Book contents
5 - Fallen innocents
Adolescents, Aboriginal and stateless children
Published online by Cambridge University Press: 05 July 2011
Summary
In the preceding chapters we explored the relationship between notions of childhood innocence and the construction of adult identity and desire in the commercial and political spheres and in the realm of fantasy. This chapter considers the consequences of such idealisation borne by those who do not quite fit this ideal, such as teenagers, Indigenous children and refugee children. Their raw vulnerability threatens the sanctity of childhood, and in so doing, undermines the meaning of adulthood and community in Australia.
These groups fall foul of innocence for different reasons. Adolescence is a time of transition from childhood innocence to adult knowledge. Teenagers make us feel uneasy because they are exposed (and expose themselves) to risks they are still learning to negotiate. They disrupt the comfortable equilibrium associated with younger children. No longer fitting that identity, they test its boundaries and break away from parental authority. In the face of the challenges this independence incurs, teenagers render their parents helpless, and this sense of helplessness and instability feels like a kind of evil.

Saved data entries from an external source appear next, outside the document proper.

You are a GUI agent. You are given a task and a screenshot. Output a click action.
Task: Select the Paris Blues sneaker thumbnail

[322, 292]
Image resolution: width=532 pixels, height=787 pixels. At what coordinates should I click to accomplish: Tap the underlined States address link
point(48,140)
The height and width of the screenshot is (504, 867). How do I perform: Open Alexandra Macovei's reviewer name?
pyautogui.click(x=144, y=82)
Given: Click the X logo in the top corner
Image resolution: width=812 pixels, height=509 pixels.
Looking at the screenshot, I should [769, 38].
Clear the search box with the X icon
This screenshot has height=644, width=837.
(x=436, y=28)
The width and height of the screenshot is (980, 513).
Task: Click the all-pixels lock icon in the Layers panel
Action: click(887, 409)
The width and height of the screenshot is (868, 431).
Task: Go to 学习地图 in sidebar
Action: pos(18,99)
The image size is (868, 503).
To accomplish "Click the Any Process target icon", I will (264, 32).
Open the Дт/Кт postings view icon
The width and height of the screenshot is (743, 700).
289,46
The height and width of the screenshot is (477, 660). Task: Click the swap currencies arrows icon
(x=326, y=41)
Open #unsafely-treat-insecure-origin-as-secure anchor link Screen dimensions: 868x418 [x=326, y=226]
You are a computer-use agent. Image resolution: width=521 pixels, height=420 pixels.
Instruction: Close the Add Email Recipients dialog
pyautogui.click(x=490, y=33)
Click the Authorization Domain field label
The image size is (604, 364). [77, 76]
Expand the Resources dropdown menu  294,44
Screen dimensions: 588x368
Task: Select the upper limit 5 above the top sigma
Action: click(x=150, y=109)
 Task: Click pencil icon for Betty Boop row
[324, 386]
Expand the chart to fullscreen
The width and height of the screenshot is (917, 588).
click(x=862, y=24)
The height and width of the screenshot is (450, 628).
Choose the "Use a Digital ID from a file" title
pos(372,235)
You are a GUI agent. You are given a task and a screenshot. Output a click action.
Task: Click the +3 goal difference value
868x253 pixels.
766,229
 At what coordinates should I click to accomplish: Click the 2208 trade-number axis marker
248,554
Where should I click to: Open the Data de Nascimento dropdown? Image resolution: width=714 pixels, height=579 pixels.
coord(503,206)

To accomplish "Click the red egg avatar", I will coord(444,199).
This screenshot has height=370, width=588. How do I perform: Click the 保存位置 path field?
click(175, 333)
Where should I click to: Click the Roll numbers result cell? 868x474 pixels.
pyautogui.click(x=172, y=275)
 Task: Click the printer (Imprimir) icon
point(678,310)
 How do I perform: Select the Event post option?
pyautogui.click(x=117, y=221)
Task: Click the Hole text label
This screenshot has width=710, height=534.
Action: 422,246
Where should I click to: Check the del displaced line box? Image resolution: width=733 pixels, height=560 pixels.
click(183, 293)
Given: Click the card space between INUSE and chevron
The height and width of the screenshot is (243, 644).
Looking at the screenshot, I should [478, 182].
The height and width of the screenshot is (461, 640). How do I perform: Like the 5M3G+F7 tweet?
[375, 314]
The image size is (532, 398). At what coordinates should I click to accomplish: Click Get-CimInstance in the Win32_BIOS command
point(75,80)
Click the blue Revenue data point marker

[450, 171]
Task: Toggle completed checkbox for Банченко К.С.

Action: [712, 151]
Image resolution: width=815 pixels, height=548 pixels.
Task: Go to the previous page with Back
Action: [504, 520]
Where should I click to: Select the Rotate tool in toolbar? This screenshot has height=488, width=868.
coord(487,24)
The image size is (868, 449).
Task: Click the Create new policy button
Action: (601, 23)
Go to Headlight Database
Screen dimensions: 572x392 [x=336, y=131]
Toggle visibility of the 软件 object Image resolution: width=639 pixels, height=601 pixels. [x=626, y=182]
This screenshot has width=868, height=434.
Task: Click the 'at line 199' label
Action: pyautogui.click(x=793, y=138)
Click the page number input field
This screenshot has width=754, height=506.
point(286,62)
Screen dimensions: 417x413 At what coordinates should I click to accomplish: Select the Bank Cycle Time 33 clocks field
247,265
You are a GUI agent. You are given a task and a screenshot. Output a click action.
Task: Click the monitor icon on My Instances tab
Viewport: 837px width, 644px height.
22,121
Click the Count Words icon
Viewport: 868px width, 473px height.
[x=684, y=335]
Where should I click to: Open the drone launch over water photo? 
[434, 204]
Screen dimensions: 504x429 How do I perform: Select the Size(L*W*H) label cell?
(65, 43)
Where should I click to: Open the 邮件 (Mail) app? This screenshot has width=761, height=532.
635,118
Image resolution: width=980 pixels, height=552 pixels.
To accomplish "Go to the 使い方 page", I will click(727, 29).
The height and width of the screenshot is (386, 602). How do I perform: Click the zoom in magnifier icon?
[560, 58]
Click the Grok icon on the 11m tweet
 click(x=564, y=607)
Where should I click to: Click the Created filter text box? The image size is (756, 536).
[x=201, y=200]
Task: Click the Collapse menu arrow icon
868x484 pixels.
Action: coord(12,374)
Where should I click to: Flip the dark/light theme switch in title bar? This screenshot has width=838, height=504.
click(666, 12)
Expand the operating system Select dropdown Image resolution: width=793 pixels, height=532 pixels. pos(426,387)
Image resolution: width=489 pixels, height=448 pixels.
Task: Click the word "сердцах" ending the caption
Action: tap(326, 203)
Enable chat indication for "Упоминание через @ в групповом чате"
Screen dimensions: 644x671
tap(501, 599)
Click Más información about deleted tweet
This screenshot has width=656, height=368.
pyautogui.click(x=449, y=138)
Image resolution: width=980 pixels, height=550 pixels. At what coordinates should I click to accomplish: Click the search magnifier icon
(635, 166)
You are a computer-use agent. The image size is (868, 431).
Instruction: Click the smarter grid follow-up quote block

Indeed, the adolescent's progress is like the fall from paradise (occasioned by disobedience) from which evil is said to originate. Like God the creator, we birth, love and protect our children, and in so doing make them the lovable, compliant, innocent products of our creation fantasies. Once our protective edifices can no longer limit their curiosity, children become disobedient, disorderly, hormonal and a danger to themselves and the community.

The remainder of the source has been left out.